Role of sEH R287Q in LDLR expression, LDL binding to LDLR and LDL internalization in BEL-7402 cells.

OBJECTIVES: Familial hypercholesterolemia (FH) is an autosomal dominant disorder of cholesterol metabolism. Three recognized genes (LDLR, APOB and PCSK9) present in only 20-30% of patients with possible FH cases. Additional FH-causing genes need to be explored. The present study found an isolated gene change, sEH R287Q, in a core family of FH. In this study, we aimed to investigate the roles of R287Q on sEH expression and on LDLR expression, LDL binding to LDLR and LDL internalization.

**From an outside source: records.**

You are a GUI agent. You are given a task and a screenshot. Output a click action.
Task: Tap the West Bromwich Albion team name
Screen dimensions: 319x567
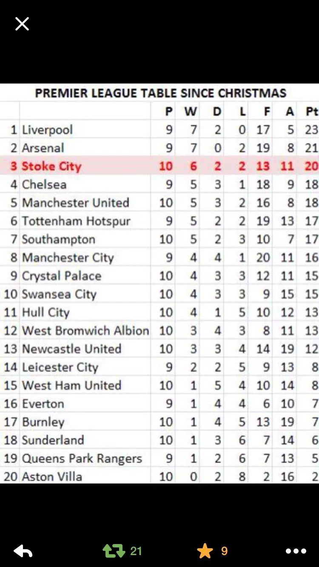click(x=85, y=331)
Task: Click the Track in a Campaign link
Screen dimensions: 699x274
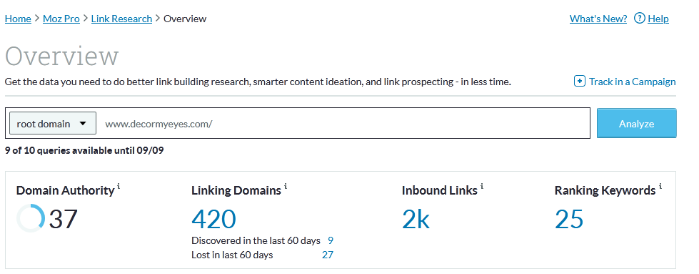Action: click(632, 82)
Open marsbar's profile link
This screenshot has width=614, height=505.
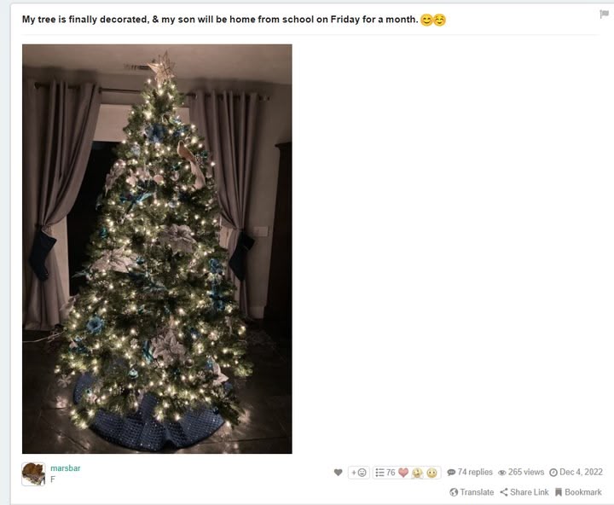click(66, 468)
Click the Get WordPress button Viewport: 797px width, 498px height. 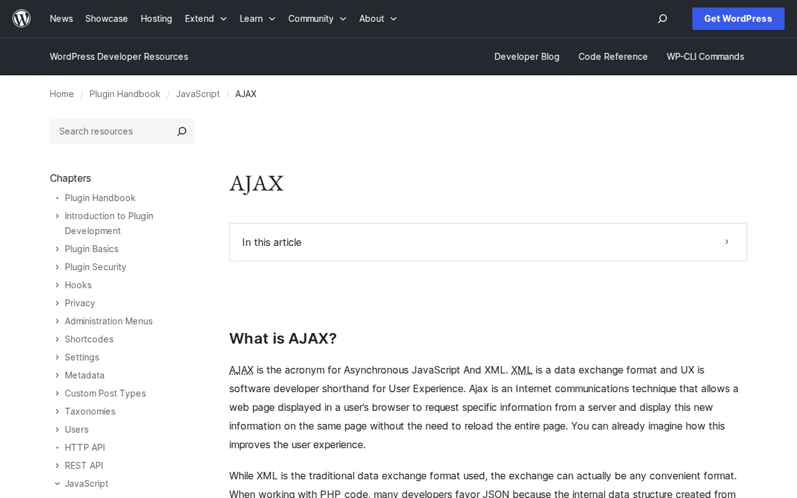point(738,19)
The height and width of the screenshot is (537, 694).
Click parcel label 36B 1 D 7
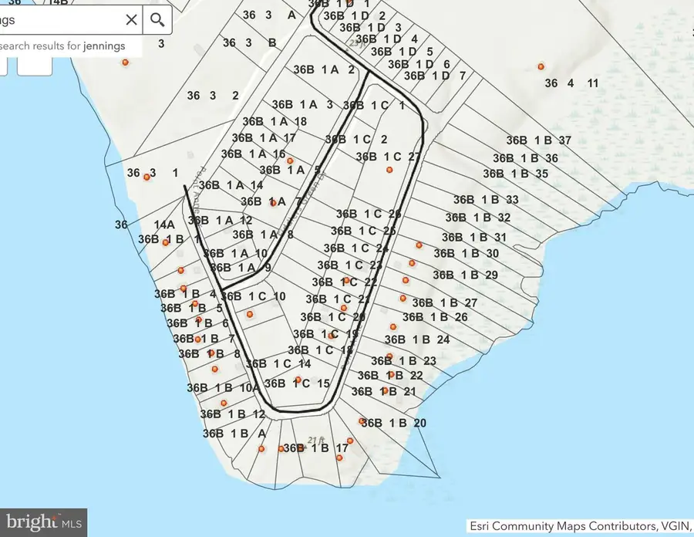(x=434, y=76)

MATERIALS AND METHODS: 167 lipid-related genes of a core FH family were sequenced using a gene-capture chip. Through carrier dependent protein expression, the expression level (western blot), hydrolase activity (fluorescent chemistry) and intracellular localization (immunofluorescence and Confocal Laser Scanning Microscope) of recombinant sEH R287Q in cultured BEL-7402 cells were conducted. The effect of wild type and R287Q of sEH on LDLR expression, LDL binding to LDLR and LDL internalization were also conducted through Flow Cytometry.

RESULTS: sEH R287Q was the only gene changes among 167 lipid-related genes in the FH core family. Both expression level and hydrolase activity of recombinant sEH R287Q in cultured cells were significantly declined compared with that of the wild type sEH. sEH R287Q also decreased the binding of LDL to LDLR and LDL internalization and had no effect on cell-surface LDLR protein level.

CONCLUSION: Our results suggest that sEH R287Q may have a role in the elevation of blood LDL in FH. The exactly role of sEH R287Q on FH deserves further study.